SELECTED PASSAGE
---*---
A Pilbara cattle station will build a 10,000-head feedlot in a move it expects to bolster the region’s status as a global premium boxed Wagyu beef supplier.
A Pilbara cattle station will build a 10,000-head feedlot in a move it expects to bolster the region’s status as a global premium boxed Wagyu beef supplier.
Pardoo Station on Friday gained approval from the Shire of East Pilbara to build its feedlot on the station 150 kilometres east of Port Hedland.
Pardoo plans to build the 28-hectare facility in two stages and, once complete, will be capable of handling 14,705 350-kilogram-class weaners.
The station this year became the first in Western Australia to gain European Union accreditation which has allowed its boxed wagyu beef to enter European and UK markets, on top of its existing exports to the Middle East and Asia.
By 2031, Pardoo hopes to be turning off 100,000 Wagyu cattle every year.
Pardoo chief executive Grant Rockman said benefits of the feedlot would flow to the broader Pilbara and Kimberley cattle industry.
“The feedlot approval by the Shire of East Pilbara will allow Pardoo Wagyu to continue along its planned growth and genetic improvement trajectory to be a world class wagyu producer, based in northwest Western Australia,” he said.
---*---
SUPPLIED DATA
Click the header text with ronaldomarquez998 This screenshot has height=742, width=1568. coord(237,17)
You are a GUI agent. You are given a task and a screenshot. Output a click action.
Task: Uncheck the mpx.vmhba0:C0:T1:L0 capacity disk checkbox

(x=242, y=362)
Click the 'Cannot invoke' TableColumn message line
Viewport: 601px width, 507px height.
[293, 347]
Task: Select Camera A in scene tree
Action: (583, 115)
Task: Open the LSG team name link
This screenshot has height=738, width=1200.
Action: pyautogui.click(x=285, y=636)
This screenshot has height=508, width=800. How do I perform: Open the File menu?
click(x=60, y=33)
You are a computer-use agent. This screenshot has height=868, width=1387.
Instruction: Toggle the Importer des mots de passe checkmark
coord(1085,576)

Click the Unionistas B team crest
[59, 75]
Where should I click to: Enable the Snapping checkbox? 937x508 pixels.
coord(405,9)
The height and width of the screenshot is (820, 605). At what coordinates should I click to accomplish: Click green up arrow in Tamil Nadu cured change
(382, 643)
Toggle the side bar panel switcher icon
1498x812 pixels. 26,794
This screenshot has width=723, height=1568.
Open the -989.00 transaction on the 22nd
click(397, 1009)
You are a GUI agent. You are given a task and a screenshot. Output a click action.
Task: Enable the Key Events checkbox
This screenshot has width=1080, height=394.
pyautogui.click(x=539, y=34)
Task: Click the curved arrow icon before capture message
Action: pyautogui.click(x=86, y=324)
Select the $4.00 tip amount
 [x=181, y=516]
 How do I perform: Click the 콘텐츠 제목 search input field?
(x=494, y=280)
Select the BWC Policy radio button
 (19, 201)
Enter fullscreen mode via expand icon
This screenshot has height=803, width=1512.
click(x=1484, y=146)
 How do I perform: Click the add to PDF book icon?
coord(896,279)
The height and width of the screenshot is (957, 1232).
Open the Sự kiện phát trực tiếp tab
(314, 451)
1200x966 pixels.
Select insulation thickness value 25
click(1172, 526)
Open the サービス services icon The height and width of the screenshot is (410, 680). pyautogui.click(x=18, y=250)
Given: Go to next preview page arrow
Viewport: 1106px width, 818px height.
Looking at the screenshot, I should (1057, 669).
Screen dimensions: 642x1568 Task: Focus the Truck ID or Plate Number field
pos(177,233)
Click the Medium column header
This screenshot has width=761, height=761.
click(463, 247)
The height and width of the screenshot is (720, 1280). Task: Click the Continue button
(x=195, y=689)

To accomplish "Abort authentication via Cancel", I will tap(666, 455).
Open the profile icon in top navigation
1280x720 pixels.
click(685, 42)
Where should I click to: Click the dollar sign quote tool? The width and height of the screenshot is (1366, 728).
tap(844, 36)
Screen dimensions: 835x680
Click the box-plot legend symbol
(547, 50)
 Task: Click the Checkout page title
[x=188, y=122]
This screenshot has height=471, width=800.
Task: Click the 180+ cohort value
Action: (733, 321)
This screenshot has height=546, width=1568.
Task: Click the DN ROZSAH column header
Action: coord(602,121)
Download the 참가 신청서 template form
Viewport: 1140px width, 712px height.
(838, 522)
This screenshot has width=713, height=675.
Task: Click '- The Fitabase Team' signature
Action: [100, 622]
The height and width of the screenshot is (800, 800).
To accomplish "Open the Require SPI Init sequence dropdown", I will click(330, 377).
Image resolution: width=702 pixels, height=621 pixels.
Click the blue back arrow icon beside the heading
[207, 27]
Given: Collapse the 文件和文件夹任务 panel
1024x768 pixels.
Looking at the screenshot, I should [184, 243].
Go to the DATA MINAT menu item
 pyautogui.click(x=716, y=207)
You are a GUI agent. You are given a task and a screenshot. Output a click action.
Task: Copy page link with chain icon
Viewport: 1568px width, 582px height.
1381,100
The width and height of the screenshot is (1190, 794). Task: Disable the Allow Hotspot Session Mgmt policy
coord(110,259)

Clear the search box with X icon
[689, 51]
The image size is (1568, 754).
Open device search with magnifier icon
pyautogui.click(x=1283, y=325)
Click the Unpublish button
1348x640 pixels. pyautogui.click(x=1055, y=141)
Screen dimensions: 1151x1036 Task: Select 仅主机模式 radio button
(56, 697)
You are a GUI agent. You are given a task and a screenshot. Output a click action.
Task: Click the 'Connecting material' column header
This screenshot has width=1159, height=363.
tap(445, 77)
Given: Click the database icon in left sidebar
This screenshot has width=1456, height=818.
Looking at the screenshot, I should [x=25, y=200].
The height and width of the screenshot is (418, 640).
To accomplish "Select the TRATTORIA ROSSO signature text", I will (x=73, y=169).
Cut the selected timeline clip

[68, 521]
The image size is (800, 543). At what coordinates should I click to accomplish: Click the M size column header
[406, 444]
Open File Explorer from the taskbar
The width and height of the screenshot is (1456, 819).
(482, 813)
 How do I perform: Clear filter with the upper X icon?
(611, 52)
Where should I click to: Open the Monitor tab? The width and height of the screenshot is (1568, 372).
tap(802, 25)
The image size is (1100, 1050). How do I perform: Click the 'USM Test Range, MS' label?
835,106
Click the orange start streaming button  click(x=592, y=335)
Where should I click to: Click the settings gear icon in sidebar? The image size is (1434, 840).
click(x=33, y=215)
---*---
THINGS TO DO
#1 In the article about the Pardoo Station feedlot, how far from Port Hedland is the station?
#2 Write the next few sentences of the article on the Pardoo Station feedlot, picking up after its last sentence.

YOUR WRITTEN ANSWERS
#1 About 150 kilometers east of Port Hedland.

#2
“The pristine location that we work tirelessly to protect provides the unique taste and flavour that Pardoo Wagyu is renowned for.
“The approval was granted well within our planned timelines whilst allowing for all the regulatory requirements to be met and we applaud the efficiency which qualified the whole process.”
Mr Rockman said quality, productivity, and animal welfare would be improved by the feedlot.
That would occur due to the facility’s ability to effectively drought-proof the herd, minimize disease, and improve predictability of turnout weights.
Development of the feedlot was spurred by a direct hit from the category five Cyclone Isla in April last year which caused extensive damage to Pardoo’s infrastructure.
Since that impact, Pardoo has been operating with temporary feed facilities.
“While the site currently operates in a temporary manner, it has brought about the opportunity to re-develop the site while damaged infrastructure is replaced,” Mr Rockman said.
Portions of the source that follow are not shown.